I am using Neo4j to connect the multiple stakeholders of healthcare and hope to gain some interesting insights into the healthcare industry by the end of my exploration. This blog series demonstrates the entire process from data modeling and ETL to exploratory analysis and more. In the previous two posts, I discussed data modeling and how to integrate XML data to Neo4j by using APOC, you can find every single detail about the project on Github.
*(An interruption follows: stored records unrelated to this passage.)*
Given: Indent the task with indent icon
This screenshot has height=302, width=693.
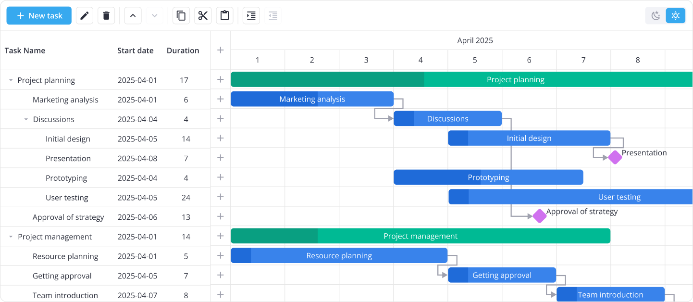Looking at the screenshot, I should pyautogui.click(x=251, y=16).
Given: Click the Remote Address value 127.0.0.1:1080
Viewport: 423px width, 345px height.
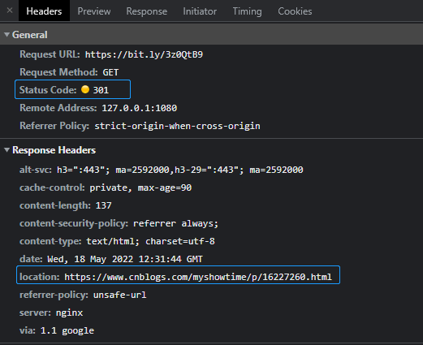Looking at the screenshot, I should coord(140,108).
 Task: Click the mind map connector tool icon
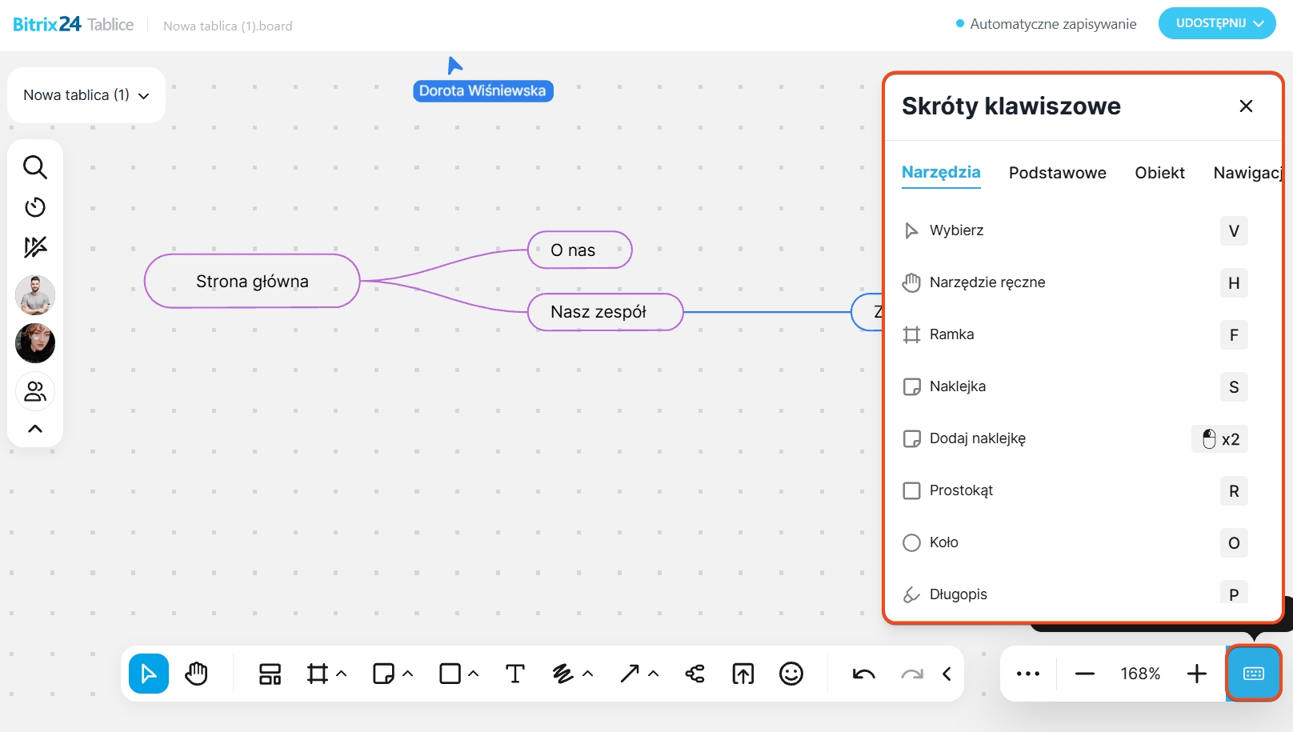[695, 674]
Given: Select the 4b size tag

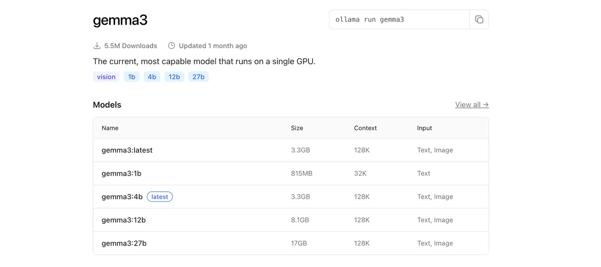Looking at the screenshot, I should (152, 77).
This week, I will be working with CSV files. If you are using Neo4j for the first time (like me), I can tell you honestly that loading CSV files to Neo4j is a lot easier than loading XML files. But don’t get too optimistic about it unless your data is perfectly clean. Now, let me show you the steps I used to successfully load the CSV files.
1. Get the Data
This week, our data covers information on drugs, drug manufacturers, providers and prescriptions. You can download the same data from these sources:
- FDA Drug Codes (txt, 35.1MB)
- Drug Manufacturers (txt, 1.5 MB)
- Provider Enumeration System (CSV, 5.96GB)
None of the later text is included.